As mentioned in comments, one way is to notice the Hockey stick identity in the definition and then prove it matches for rest of your definition, giving the closed form $N_{k,n}=\binom{n-2}{k-1}$.
If you don't notice that at first, you can simplify the recurrence $$N_{k+1,n+1} - N_{k+1,n} = \sum_{i=k+1}^{n}N_{k,i}-\sum_{i=k+1}^{n-1}N_{k,i} = N_{k,n},$$ hence $$ N_{k+1,n+1} = N_{k+1,n} + N_{k,n}. $$ Now add base cases such as $N_{1,n}=1$ and $N_{k,2}=0$ for $k\geq 2$, which follow trivially from definitions. Again you can notice that the recurrence definition resembles Pascal's formula and you can go from there.

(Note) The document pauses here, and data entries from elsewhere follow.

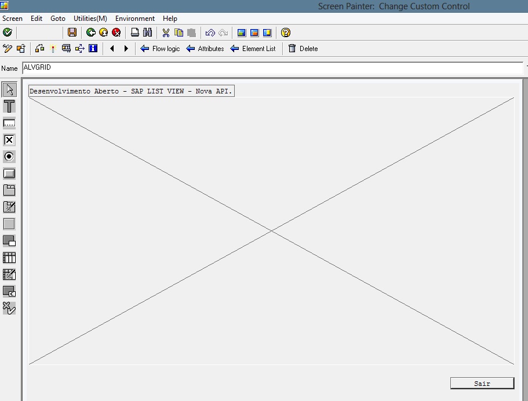The height and width of the screenshot is (401, 528).
Task: Choose the Text field tool (T)
Action: pyautogui.click(x=9, y=106)
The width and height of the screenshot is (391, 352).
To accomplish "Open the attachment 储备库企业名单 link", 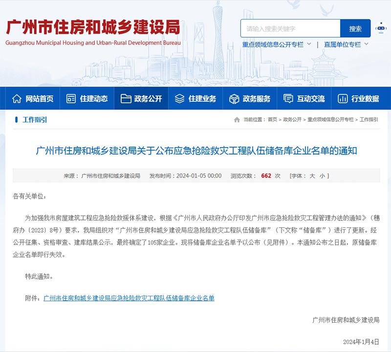I will point(129,298).
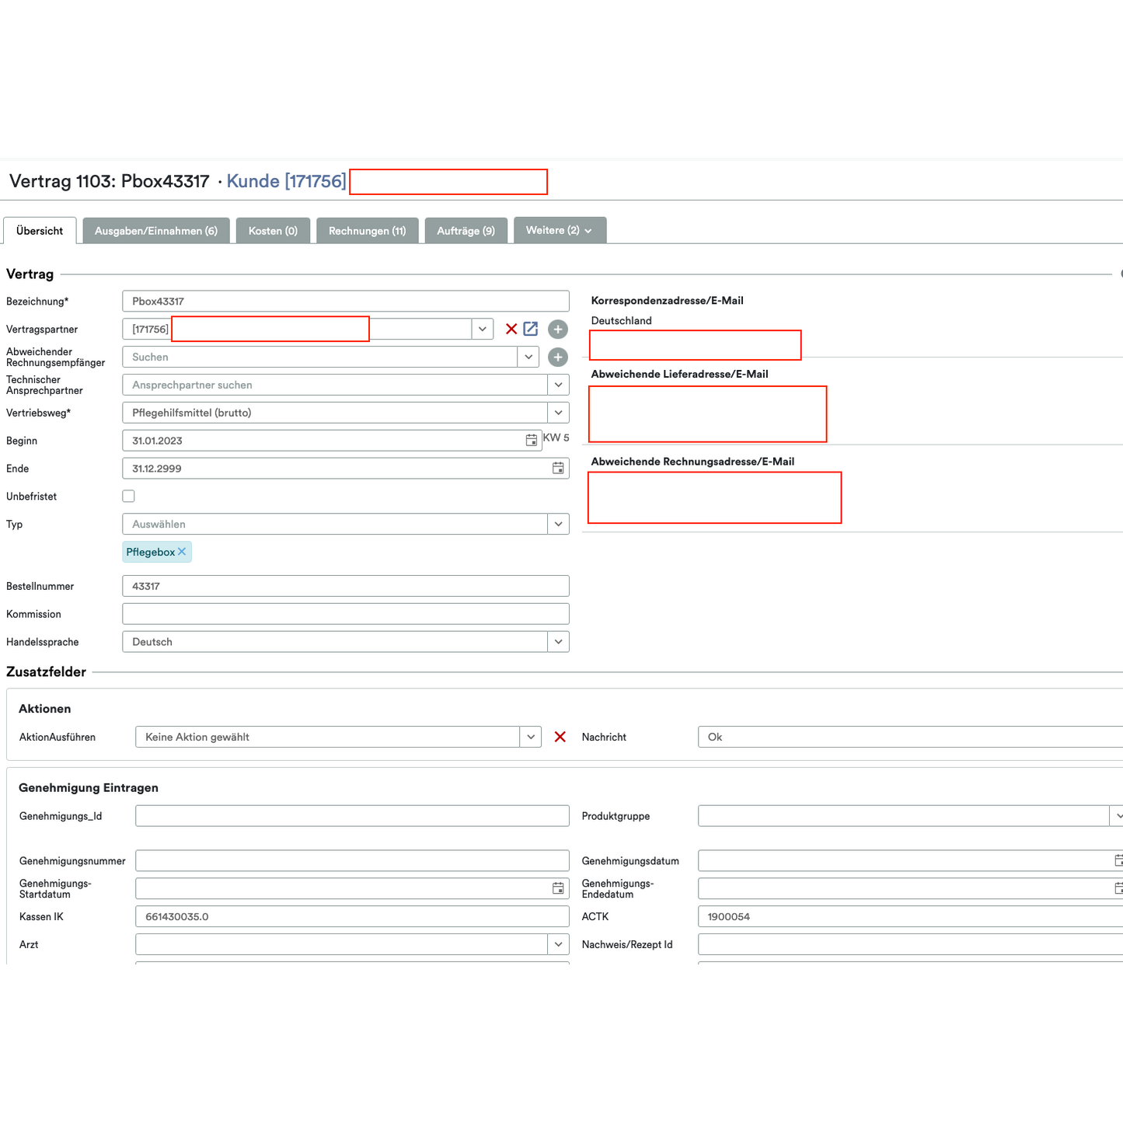
Task: Open the Vertriebsweg dropdown
Action: coord(557,412)
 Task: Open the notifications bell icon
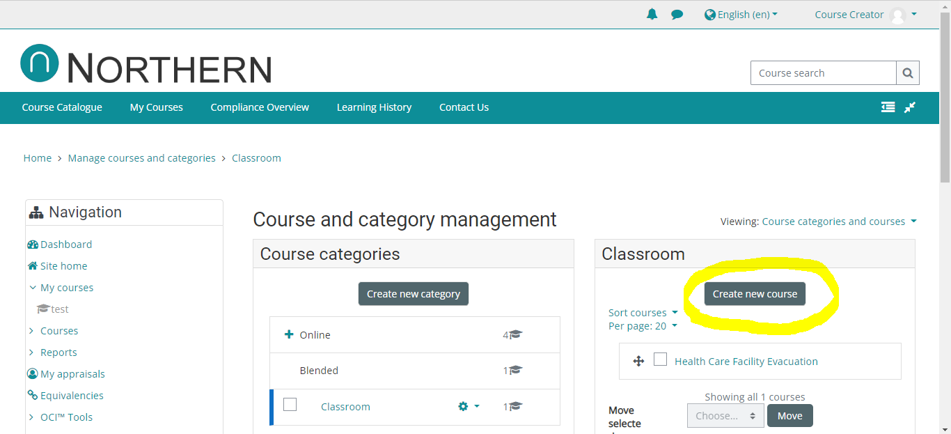coord(652,15)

Eventually if all that fails, you can use a generic method for solving the last recurrence. For example, using generating functions as in the answer Solving two-dimensional recurrence relation $a_{i,\ j}\ =\ a_{i,\ j-1}\ +\ a_{i-1,\ j-1}$, you should get $f(x,y)=\sum_{k\geq 1, n \geq 2}N_{k,n}x^k y^n=\frac{xy^2}{1-y-xy}$. This in turn simplifies using geometric series into $$f(x,y)=xy^2\sum_{n=0}^{\infty}y^n(1+x)^n=xy^2\sum_{n=0}^{\infty}y^n\sum_{k=0}^{n}\binom{n}{k}x^k = \sum_{n\geq 0, k \geq 0}^{\infty}\binom{n}{k}x^{k+1}y^{n+2},$$ and so finally $$ f(x,y)=\sum_{n\geq 2, k \geq 1}^{\infty}\binom{n-2}{k-1}x^{k}y^{n}. $$ Now just read off the coefficient of $x^k y^n$.